Since the day it came out, I have been withstanding a barrage of questions relating to the movie 300 and my subsequent seeing thereof. Just about everyone who has seen the movie has asked me if I’ve seen it too—including people who know full well that I don’t watch many movies and am largely ignorant of popular cinema. Apparently, I’ve been missing something. Well, I finally got around to seeing the movie, which gives me permission to discuss and/or make fun of it.

“I finally got around to seeing 300, which gives me permission to discuss and/or make fun of it.”

Based on what I’ve heard from almost everyone else, 300 is a really awesome movie full of blood and killing and other guy things like, um. Half naked men? I guess. (The men were more scantily clad than the women. That must be a Spartan thing.) The movie did contain a lot of stylized killing with stylized blood and many stylized men. It had plenty of hype. What it was lacking was the awesome. I think this was the worst movie I’ve seen since Battlefield Earth.

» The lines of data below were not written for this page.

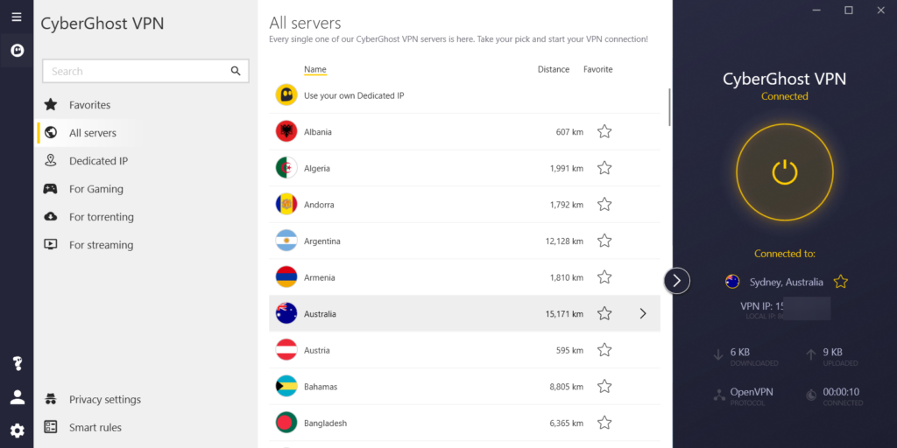Viewport: 897px width, 448px height.
Task: Open Smart rules
Action: [x=95, y=428]
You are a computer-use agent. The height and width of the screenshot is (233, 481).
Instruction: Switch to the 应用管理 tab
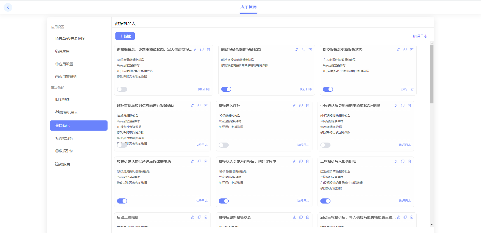click(248, 7)
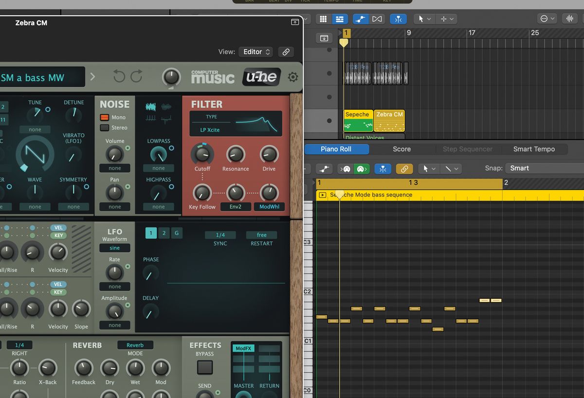Open the View Editor dropdown
This screenshot has width=584, height=398.
[x=255, y=52]
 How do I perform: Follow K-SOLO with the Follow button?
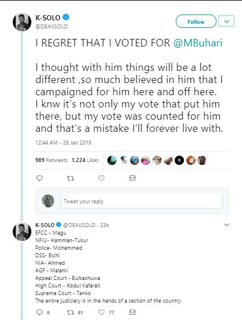(196, 21)
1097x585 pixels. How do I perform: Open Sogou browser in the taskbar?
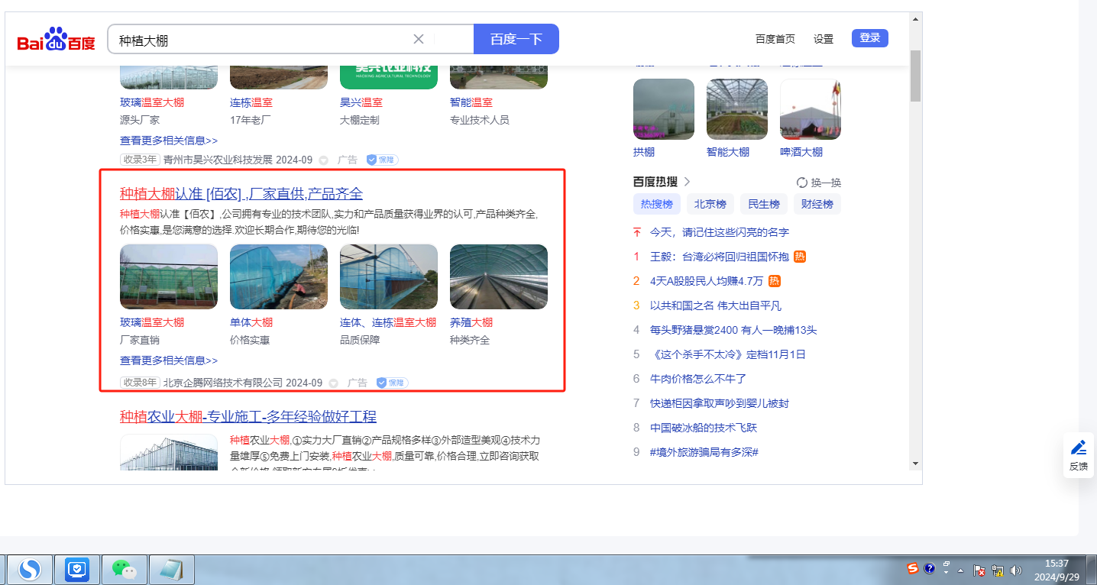(30, 569)
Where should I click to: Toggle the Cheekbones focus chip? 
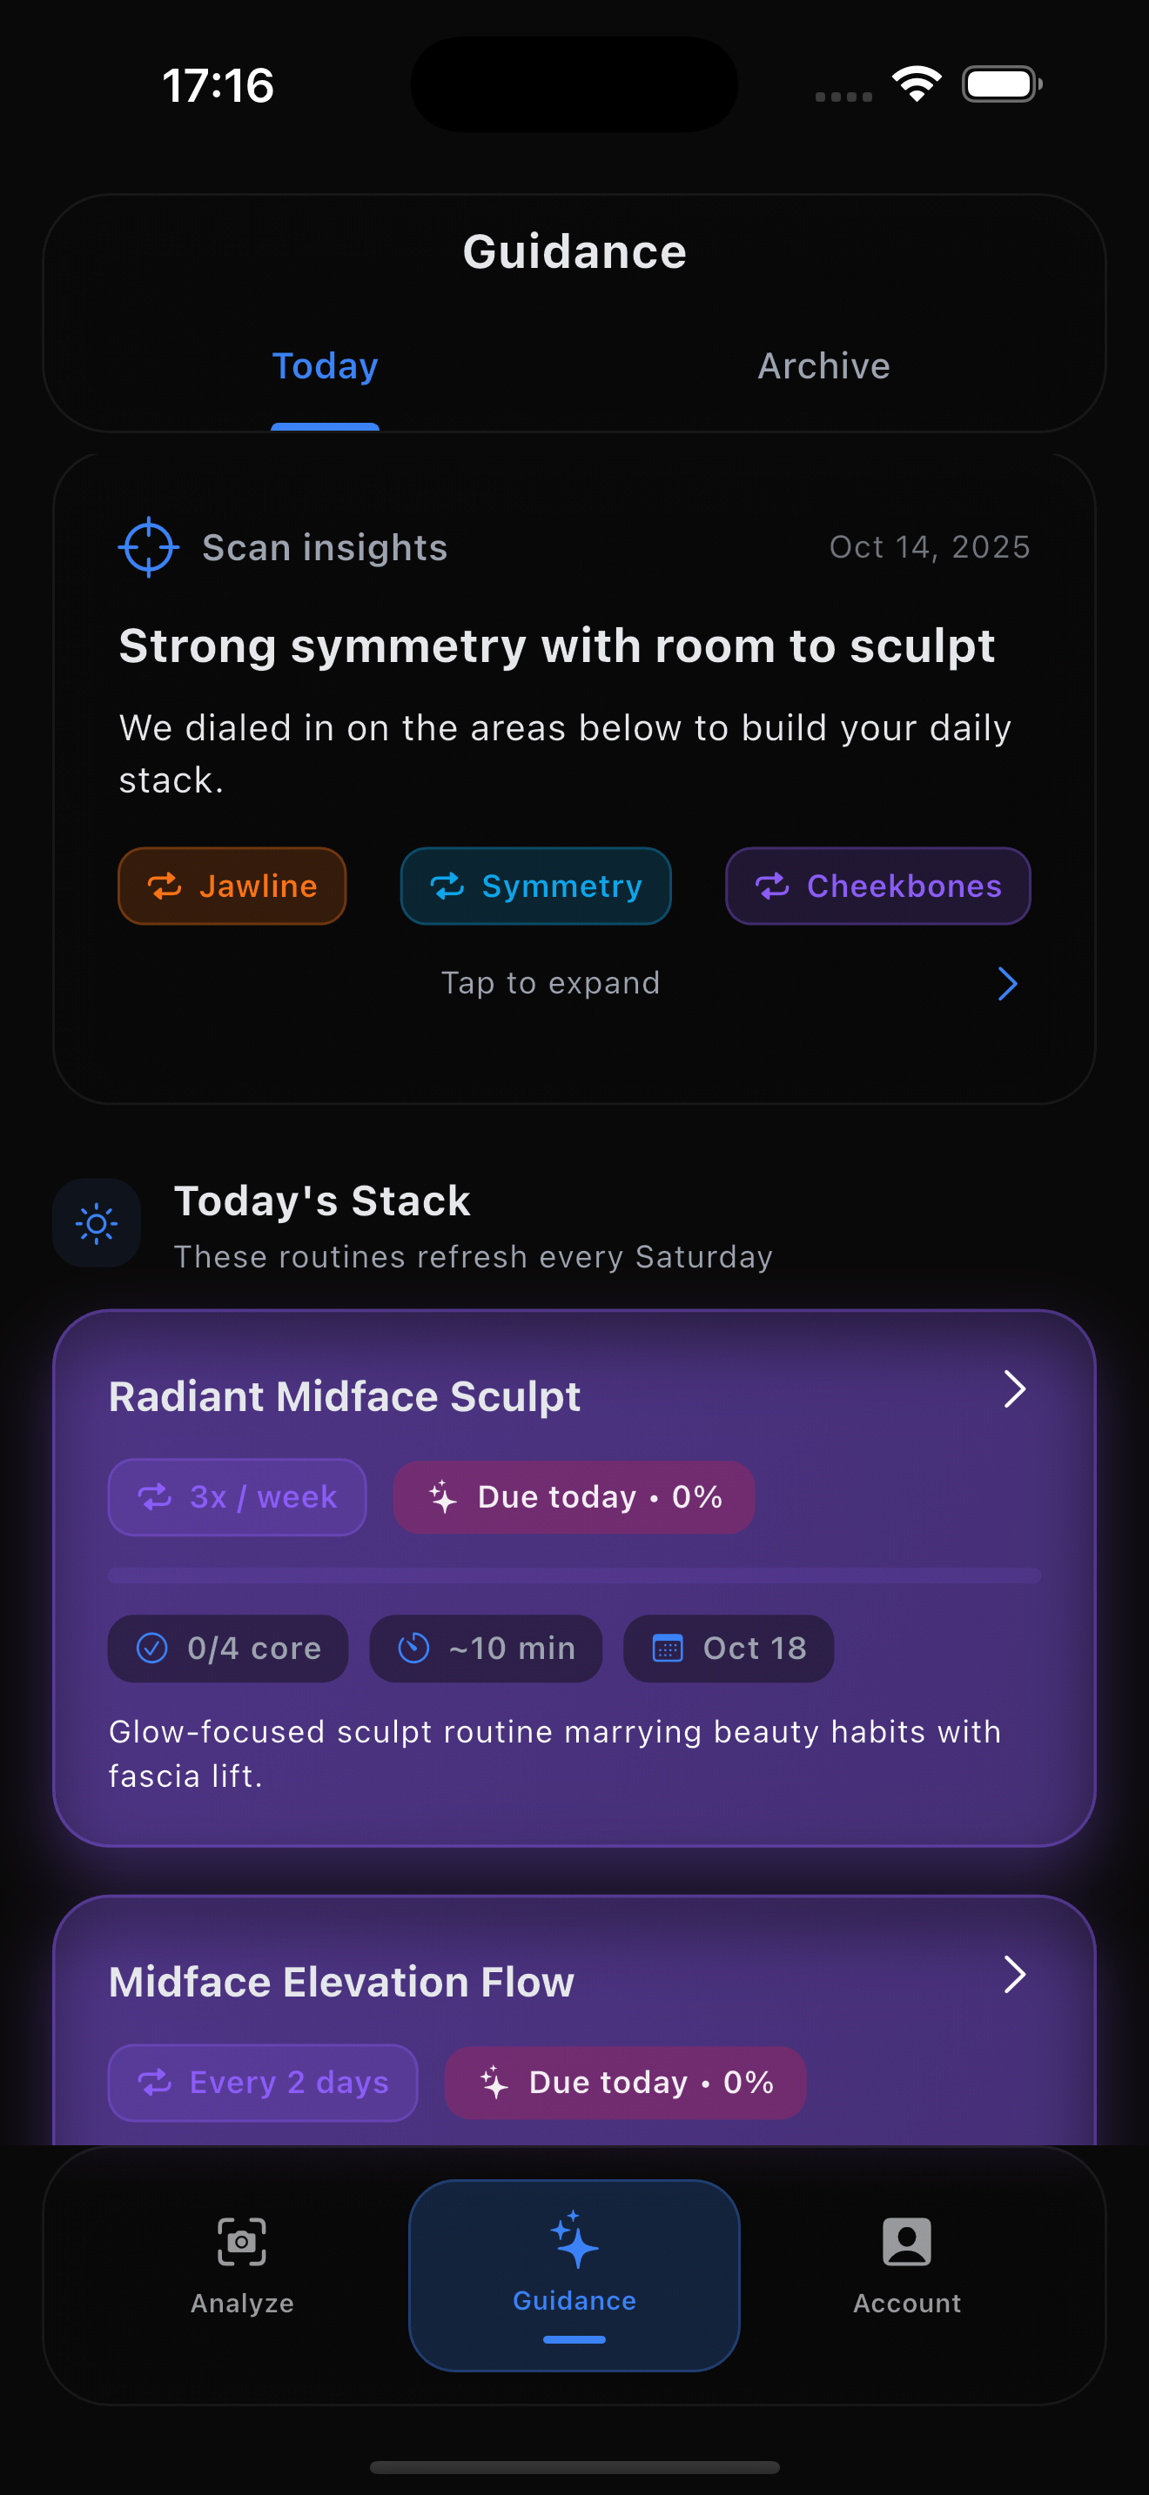click(x=878, y=885)
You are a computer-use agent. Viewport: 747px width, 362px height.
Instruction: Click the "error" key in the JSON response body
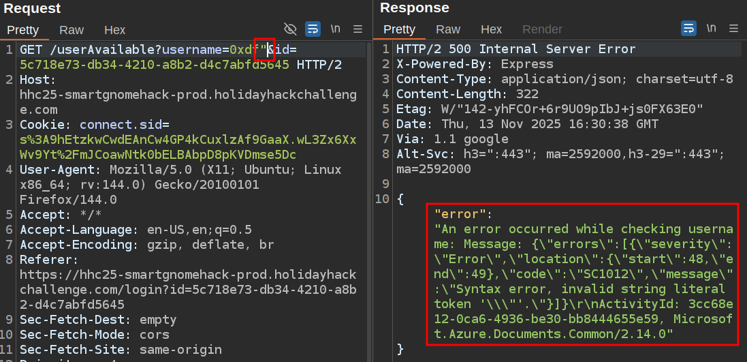coord(460,214)
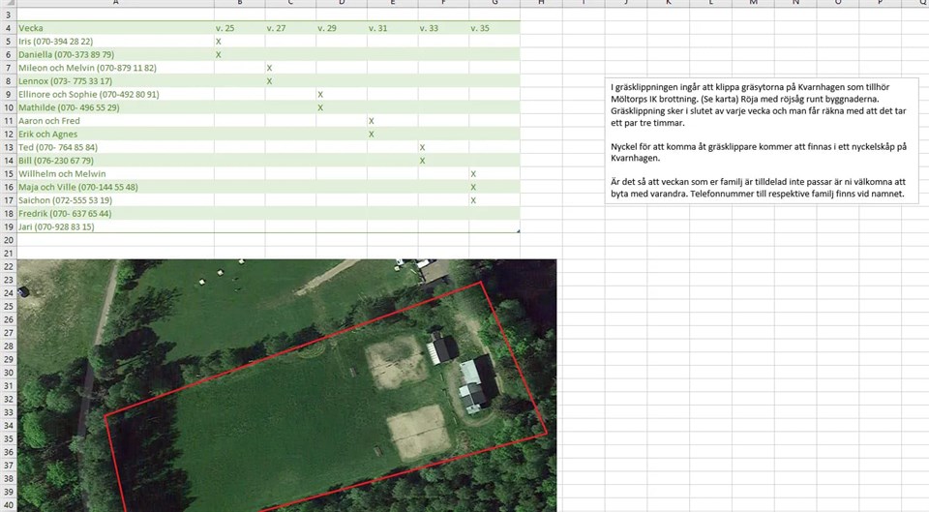Select the 'Jari (070-928 83 15)' cell
Viewport: 929px width, 512px height.
click(114, 226)
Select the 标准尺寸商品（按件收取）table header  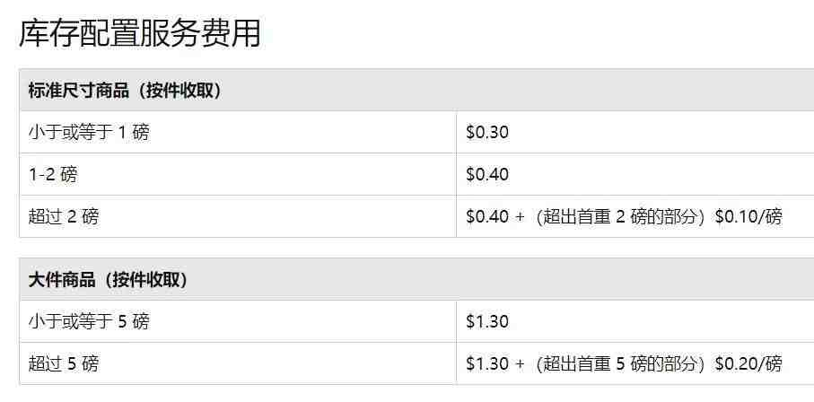(416, 90)
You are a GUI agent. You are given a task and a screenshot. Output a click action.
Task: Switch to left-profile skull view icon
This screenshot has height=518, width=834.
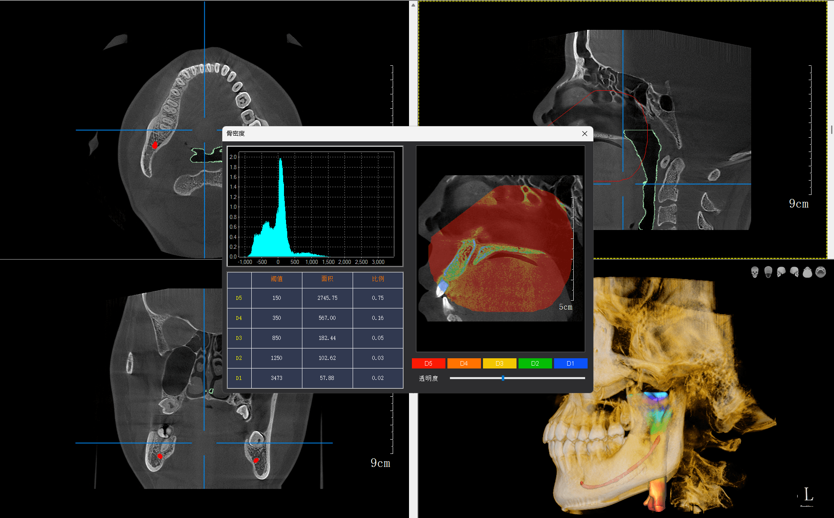pos(781,272)
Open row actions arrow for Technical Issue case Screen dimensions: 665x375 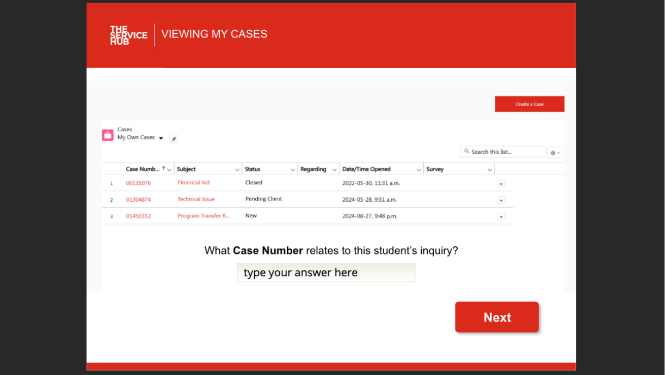[501, 200]
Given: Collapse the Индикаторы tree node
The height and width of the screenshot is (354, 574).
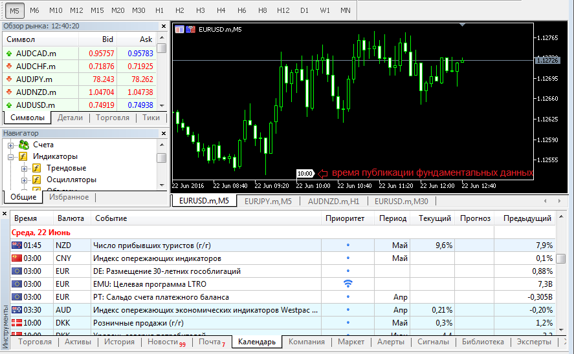Looking at the screenshot, I should pos(11,156).
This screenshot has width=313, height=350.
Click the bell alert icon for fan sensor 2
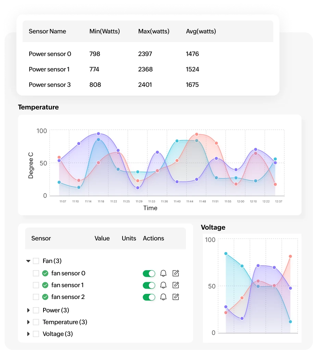[x=163, y=297]
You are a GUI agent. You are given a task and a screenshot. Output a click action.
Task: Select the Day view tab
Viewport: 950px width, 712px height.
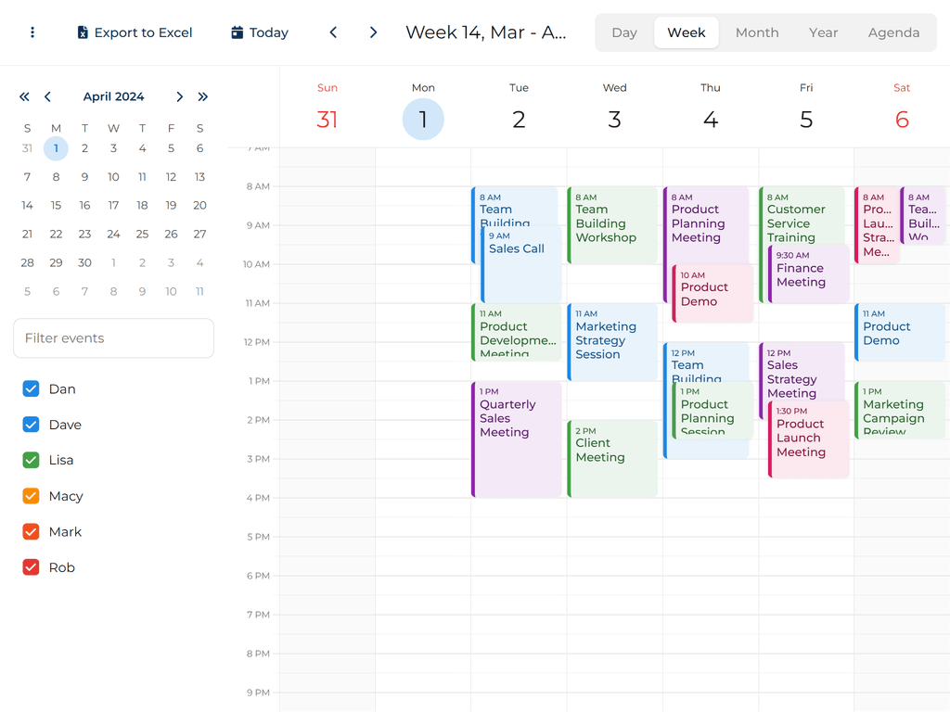pyautogui.click(x=623, y=32)
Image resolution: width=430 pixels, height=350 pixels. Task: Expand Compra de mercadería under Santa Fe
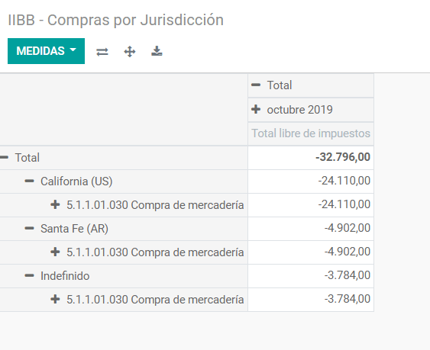click(x=124, y=252)
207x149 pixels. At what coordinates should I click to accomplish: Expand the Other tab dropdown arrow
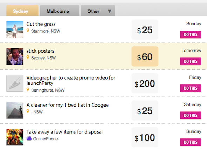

People have already attempted to explain to me how awesome this movie was before I saw it. Allow me to address those specific points individually.

1. The Blood

Come on, you’re kidding, right? The only “blood” in this movie was some sort of posterized ink-splatter effect that happened to be red. I suppose that it erupted from bodies made it blood, but there the resemblance ends. The battles show hundreds of people getting slain—a messy undertaking, no doubt—and yet, at the end of the scene, the amount of visible blood anywhere is a little cut on someone’s forehead. The movie was not “gory” and the blood was not “crazy” or “cool”. It was “nonexistent”.

2. Leonides’ speeches

Before I talk about what Leonidas actually says, I have to talk about the way he says it: with a Scottish accent. What? I wasn’t going to make fun of the intentional historical inaccuracies in the movie because I know it’s not intended to be 100 percent true to the facts. But come on! There must be dozens of manly men with a suitable beard and shouting voice who also do not have a funny accent. Why they were not cast for this movie is the source of much bemusement to me. Whatever the reason, we’re left with King “Lucky Charms” Leonides who manages to come across as even more unintentionally hilarious than the Lucky Charms guy in Austin Powers.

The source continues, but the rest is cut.